One can assume the contact information isn't used often -- but the flyers are effective: "Pamphlets like these sow seeds of doubt among Hamas leaders and the civilian population," says Ephraim Kam, deputy head of the Institute of National Security Studies at Tel Aviv University. They create a general atmosphere of uncertainty because everyone suddenly holds the tools to betray the leaders of Hamas, he says.
Israeli reports about massive problems facing Hamas have a similar effect, according to Kam. Israeli military speakers have for days been reporting that their generals in the field have observed scores of demoralized Hamas fighters deserting. The claim can't be confirmed -- but it definitely affects morale. It strengthens the Israeli population's will to continue; and in the Gaza Strip, where Israeli media is the main source of information, this message raises questions about whether Hamas may, in fact, be on its last legs.

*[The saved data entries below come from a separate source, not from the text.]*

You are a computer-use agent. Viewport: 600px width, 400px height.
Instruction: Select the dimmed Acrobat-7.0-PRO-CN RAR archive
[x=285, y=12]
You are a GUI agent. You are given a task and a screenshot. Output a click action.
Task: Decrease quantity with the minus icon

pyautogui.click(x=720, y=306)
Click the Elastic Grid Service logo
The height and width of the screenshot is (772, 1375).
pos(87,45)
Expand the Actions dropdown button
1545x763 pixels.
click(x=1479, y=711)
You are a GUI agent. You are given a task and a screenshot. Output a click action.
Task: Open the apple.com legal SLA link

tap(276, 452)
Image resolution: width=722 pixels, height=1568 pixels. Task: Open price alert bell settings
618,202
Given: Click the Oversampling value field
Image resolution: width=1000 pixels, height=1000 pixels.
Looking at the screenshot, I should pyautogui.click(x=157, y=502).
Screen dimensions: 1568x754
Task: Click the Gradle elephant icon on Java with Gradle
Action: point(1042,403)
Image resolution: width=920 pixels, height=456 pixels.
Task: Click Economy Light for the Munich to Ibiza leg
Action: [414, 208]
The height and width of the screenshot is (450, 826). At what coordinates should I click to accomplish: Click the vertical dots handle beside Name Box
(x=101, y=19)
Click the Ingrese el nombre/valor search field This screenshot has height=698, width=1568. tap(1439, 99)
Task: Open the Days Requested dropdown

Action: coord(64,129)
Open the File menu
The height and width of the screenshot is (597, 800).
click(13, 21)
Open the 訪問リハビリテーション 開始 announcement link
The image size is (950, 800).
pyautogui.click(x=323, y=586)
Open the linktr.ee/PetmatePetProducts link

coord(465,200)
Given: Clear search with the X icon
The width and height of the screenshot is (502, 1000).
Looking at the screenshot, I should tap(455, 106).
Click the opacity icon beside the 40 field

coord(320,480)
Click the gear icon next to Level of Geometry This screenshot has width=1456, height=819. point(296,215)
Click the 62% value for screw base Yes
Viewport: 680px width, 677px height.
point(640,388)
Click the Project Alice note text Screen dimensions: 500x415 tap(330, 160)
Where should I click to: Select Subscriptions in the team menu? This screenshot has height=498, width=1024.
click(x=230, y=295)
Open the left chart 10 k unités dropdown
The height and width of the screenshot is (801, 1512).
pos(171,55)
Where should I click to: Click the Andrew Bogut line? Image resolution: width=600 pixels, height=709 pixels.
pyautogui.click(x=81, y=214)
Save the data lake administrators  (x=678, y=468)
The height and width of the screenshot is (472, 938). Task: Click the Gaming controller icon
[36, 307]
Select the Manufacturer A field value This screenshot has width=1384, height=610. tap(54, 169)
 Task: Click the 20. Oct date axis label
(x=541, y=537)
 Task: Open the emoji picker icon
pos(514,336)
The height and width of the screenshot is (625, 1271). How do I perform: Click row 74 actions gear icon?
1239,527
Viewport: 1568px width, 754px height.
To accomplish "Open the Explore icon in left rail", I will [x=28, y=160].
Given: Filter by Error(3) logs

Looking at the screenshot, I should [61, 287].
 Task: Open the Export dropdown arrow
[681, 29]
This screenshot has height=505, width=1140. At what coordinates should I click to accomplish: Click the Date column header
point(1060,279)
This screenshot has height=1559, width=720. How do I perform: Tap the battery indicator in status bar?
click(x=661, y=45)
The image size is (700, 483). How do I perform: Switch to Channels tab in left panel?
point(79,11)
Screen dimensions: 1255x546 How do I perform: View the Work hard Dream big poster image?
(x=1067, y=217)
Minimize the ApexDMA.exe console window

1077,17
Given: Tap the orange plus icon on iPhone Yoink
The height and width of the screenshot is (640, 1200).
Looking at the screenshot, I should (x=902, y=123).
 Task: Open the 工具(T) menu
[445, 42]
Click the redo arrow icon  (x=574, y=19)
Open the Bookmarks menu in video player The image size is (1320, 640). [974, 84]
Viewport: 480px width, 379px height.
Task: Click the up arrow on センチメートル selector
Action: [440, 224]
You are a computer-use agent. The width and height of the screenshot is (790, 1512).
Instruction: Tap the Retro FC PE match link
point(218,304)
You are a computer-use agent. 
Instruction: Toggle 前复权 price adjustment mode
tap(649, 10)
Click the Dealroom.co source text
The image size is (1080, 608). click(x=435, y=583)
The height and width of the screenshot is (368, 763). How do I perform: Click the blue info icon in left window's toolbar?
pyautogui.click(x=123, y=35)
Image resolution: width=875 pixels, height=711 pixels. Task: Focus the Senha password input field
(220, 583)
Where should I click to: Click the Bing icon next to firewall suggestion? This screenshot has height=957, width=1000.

"Messages like these may or may not be true, but they definitely achieve one desired result," says Kam. "They undermine the confidence and certitude of Hamas."
Hamas fights back with its own bag of tricks
The Islamists in the Gaza Strip have likewise employed the power of suggestion during this war, now almost three weeks old. Hamas has repeatedly released messages claiming that they have captured or killed Israeli soldiers. Translated into Hebrew, these announcements, are then inserted into the radio traffic in the Israeli-controlled parts of the Gaza Strip. Even if the messages are later disproved, they initially undermine the morale of soldiers in the field, according to Kam.
Hamas has instrumentalized the Israeli soldier Gilad Shalit in a similar manner. Shalit has been in capitivity in the Gaza Strip for more than two and a half years -- his fate is of interest to the entire nation. Indeed, one of the goals of the current offensive is that of bringing Shalit home -- an it is one which the majority of the population supports wholeheartedly.
At the start of the Israeli offensive, Hamas claimed that Shalit had been wounded by Israeli fire. The message was clear: If Israel wanted to see Shalit return alive, it should stop the war. Then, last Sunday, the Gaza Islamists claimed that Schalit's health was no longer important. "He may be wounded or he may be fine. This question is no longer of any interest to us," said Hamas politburo member Mussa Abu Marsuk, thereby raising frenzied concern throughout Israel about the young man's wellbeing.
Israel takes the cake
Even Hamas threats fired off at Israel over the past months seem to have been well-considered. "Shortly before the end of the cease-fire, Hamas started boasting that it had countless surprises awaiting Israeli troops, should they advance," says Kam. Threats that no soldier would ever leave the Gaza Strip alive were supposed to keep Israel at bay.
The threats, of course, were not ultimately successful in preventing an Israeli ground incursion. Still, says Kam, they raised fears of booby-traps, fighters hidden inside tunnel systems and further Hamas attempts to capture Israeli soldiers. "The IDF would certainly have been careful anyway, but Hamas's pre-war propaganda caused them to be doubly careful," says Kam.
Still, the most effective propaganda campaign in this war has certainly been waged by Israel.
On Dec. 26, when war between Israel and Hamas already seemed unavoidable, Jerusalem called for a 48-hour cease-fire. The government claimed it wanted to consider all possible political solutions. In order to give Hamas a sense of security, Israeli Defense Minister Ehud Barak even appeared in a satirical broadcast on Dec. 26 -- by which point the decision to attack on the morning of Dec. 27 was 24-hours old. An unsuspecting Hamas considered itself safe. On the morning of Dec. 27, men met in offices and barracks and dozens of policemen gathered at a defense ceremony. At that point, nearly 60 Israeli fighter jets were already in the air, headed for battle.